On October 30th, Conserve School hosted Dr. Saeid Nooshabadi, professor of computer engineering at Michigan Tech University. Dr. Nooshabadi spoke to the students about environmental computing, a burgeoning discipline which offers great opportunity to interested students. Dr. Saied focused on the concepts of sustainable cities, the integration of new technologies and citizen science, and the basics of solar energy technology. Cities, Dr. Saied shared, are not only the mega-centers of the world’s population, but also places where technology is driving ahead. Technologies from cellphone apps are one way of creating feedback loops, in which everyday citizens can help build a database of environmental data. Tree canopy, bird sightings, air quality, water quality or even carpool networks are all useful streams of information that help scientists and professionals understand the current state of the environment, comparing it to the past, and setting goals for the future of sustainability. Dr. Saied also brought a small demonstration of an active solar panel, which converts energy from light into usable electricity.
On November 6th, Conserve School staff Robert Eady (art and environmental science) and Nancy Schwartz (art) as well as Graduate Fellow Zoe Manickam shared with students their experiences in Peace Corps. Robert and Nancy served together in Niger, working on the development of forestry plots to help local residents manage their wood resources, which are mostly used for cooking fuel. They also gave a glimpse to the culture, family life, transportation and local wildlife in the area (particularly the ostrich!). Zoe served in Peace Corps in Rukuruku Fiji, working on marine resource management. Zoe described her cross-cultural experience with stories of her host family, Fijian food, and uplifting descriptions of local children. The entire presentation gave students a feel for living and working abroad, and provided insight into how service can be a major step into developing a career (utilizing Peace Corps as preparation for work, graduate school opportunities, or finding non-governmental organizations with job opportunities).

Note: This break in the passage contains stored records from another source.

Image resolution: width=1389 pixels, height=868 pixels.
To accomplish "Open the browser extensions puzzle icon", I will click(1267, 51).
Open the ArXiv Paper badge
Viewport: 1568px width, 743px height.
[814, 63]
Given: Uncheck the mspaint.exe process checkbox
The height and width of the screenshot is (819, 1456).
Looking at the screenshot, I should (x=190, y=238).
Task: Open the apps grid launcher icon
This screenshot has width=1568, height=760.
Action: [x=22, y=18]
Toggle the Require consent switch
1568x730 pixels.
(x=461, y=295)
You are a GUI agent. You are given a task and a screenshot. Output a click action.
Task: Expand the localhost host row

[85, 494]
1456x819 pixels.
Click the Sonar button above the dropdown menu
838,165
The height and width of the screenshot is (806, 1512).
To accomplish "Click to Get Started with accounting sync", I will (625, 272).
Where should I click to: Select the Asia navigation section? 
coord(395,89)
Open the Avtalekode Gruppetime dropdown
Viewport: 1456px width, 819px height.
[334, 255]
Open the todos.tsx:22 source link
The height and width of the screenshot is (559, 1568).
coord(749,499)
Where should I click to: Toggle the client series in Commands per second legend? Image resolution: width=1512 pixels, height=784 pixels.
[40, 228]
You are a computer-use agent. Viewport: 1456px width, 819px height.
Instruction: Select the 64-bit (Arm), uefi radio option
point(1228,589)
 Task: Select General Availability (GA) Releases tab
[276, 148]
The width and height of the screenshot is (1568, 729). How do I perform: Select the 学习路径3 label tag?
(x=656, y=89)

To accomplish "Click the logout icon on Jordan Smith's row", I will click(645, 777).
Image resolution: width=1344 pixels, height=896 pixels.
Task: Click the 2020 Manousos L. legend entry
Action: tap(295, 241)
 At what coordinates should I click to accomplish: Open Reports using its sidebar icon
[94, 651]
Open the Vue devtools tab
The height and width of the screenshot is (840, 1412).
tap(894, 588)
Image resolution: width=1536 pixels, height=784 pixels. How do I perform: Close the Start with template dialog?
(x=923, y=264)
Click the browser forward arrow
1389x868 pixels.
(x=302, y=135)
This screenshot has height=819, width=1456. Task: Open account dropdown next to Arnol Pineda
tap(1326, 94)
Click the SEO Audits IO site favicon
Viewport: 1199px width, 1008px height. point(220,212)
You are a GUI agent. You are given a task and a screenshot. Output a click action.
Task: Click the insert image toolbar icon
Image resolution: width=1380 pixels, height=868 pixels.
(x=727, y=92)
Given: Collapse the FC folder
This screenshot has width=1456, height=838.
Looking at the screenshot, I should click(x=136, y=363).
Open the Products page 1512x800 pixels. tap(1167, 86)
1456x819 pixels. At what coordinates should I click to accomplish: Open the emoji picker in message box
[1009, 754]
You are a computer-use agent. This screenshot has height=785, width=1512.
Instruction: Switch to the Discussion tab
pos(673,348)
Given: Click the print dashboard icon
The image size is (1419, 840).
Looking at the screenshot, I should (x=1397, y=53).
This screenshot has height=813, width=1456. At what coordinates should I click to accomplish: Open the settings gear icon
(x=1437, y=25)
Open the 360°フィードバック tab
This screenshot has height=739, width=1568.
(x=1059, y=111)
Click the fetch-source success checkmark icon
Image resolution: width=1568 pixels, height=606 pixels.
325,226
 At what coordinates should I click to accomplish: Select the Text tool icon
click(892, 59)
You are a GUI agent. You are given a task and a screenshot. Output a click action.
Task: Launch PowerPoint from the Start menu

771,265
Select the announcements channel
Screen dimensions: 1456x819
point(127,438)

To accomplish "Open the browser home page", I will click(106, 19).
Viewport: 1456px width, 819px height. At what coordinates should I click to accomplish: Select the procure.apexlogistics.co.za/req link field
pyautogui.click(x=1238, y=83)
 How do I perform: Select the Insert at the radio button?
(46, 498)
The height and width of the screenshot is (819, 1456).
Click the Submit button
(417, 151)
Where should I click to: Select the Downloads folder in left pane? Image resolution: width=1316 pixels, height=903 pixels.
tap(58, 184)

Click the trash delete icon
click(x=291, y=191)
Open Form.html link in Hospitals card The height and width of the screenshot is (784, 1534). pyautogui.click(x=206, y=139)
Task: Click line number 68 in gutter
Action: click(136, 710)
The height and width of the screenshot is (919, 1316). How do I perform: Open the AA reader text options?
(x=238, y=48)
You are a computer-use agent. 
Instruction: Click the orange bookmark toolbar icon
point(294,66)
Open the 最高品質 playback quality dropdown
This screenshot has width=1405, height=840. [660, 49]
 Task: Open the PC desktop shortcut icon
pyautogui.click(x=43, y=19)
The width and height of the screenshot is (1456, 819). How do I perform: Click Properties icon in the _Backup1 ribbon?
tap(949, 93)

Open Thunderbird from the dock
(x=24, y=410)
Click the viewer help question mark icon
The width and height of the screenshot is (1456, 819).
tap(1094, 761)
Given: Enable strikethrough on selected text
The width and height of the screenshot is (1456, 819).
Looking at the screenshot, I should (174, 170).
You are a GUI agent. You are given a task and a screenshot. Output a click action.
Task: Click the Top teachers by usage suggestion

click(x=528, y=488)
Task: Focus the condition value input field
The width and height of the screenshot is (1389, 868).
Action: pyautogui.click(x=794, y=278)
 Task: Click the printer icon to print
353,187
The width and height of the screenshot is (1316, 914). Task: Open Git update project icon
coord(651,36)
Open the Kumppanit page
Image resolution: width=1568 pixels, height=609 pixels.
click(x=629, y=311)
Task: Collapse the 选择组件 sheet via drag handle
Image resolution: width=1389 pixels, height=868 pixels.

The stewardship speakers complement the work that students have been doing in the “Gather Grow Go” segment of the course. Students have had the opportunity to prepare their resumes and discuss how to make a difference with various approaches to activism. These speakers and class lessons are first steps to leave Conserve School with an inspired and tangible outlook on life, ready to make a difference in their local communities and beyond.
PS- The Stewardship in Action projects are still going strong, even with a few dustings of snow!